Top of The input

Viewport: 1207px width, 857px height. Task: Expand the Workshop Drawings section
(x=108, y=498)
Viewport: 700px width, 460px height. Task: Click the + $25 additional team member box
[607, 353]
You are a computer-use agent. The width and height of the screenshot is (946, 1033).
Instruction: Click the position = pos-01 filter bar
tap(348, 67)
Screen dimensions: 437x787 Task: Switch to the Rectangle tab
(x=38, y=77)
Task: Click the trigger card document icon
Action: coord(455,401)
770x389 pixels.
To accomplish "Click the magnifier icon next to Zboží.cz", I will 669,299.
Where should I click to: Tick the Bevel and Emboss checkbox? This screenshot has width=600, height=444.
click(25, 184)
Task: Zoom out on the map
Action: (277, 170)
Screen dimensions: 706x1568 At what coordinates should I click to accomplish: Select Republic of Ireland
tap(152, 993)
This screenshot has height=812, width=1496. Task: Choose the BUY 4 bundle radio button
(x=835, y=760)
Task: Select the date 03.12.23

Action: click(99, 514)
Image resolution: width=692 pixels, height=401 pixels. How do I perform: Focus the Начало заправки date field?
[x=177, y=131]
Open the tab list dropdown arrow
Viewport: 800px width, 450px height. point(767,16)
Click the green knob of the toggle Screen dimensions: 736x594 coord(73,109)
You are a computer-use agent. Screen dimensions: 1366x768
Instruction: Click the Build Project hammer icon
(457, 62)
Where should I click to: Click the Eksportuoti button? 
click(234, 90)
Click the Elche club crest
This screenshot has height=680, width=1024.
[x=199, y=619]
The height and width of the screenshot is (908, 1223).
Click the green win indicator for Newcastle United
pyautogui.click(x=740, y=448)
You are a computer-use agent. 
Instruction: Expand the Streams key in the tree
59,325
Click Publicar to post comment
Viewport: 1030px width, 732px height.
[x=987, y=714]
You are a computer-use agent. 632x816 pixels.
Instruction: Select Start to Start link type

Bottom of The input

Copy the listing exactly as it stands.

Viewport: 1207px width, 857px height. Task: Expand the Workshop Drawings section
(x=108, y=498)
Viewport: 700px width, 460px height. Task: Click the + $25 additional team member box
[607, 353]
You are a computer-use agent. The width and height of the screenshot is (946, 1033).
Instruction: Click the position = pos-01 filter bar
tap(348, 67)
Screen dimensions: 437x787 Task: Switch to the Rectangle tab
(x=38, y=77)
Task: Click the trigger card document icon
Action: coord(455,401)
770x389 pixels.
To accomplish "Click the magnifier icon next to Zboží.cz", I will 669,299.
Where should I click to: Tick the Bevel and Emboss checkbox? This screenshot has width=600, height=444.
click(25, 184)
Task: Zoom out on the map
Action: (277, 170)
Screen dimensions: 706x1568 At what coordinates should I click to accomplish: Select Republic of Ireland
tap(152, 993)
This screenshot has height=812, width=1496. Task: Choose the BUY 4 bundle radio button
(x=835, y=760)
Task: Select the date 03.12.23

Action: click(99, 514)
Image resolution: width=692 pixels, height=401 pixels. How do I perform: Focus the Начало заправки date field?
[x=177, y=131]
Open the tab list dropdown arrow
Viewport: 800px width, 450px height. point(767,16)
Click the green knob of the toggle Screen dimensions: 736x594 coord(73,109)
You are a computer-use agent. Screen dimensions: 1366x768
Instruction: Click the Build Project hammer icon
(457, 62)
Where should I click to: Click the Eksportuoti button? 
click(234, 90)
Click the Elche club crest
This screenshot has height=680, width=1024.
[x=199, y=619]
The height and width of the screenshot is (908, 1223).
Click the green win indicator for Newcastle United
pyautogui.click(x=740, y=448)
You are a computer-use agent. 
Instruction: Expand the Streams key in the tree
59,325
Click Publicar to post comment
Viewport: 1030px width, 732px height.
[x=987, y=714]
You are a computer-use agent. 632x816 pixels.
Instruction: Select Start to Start link type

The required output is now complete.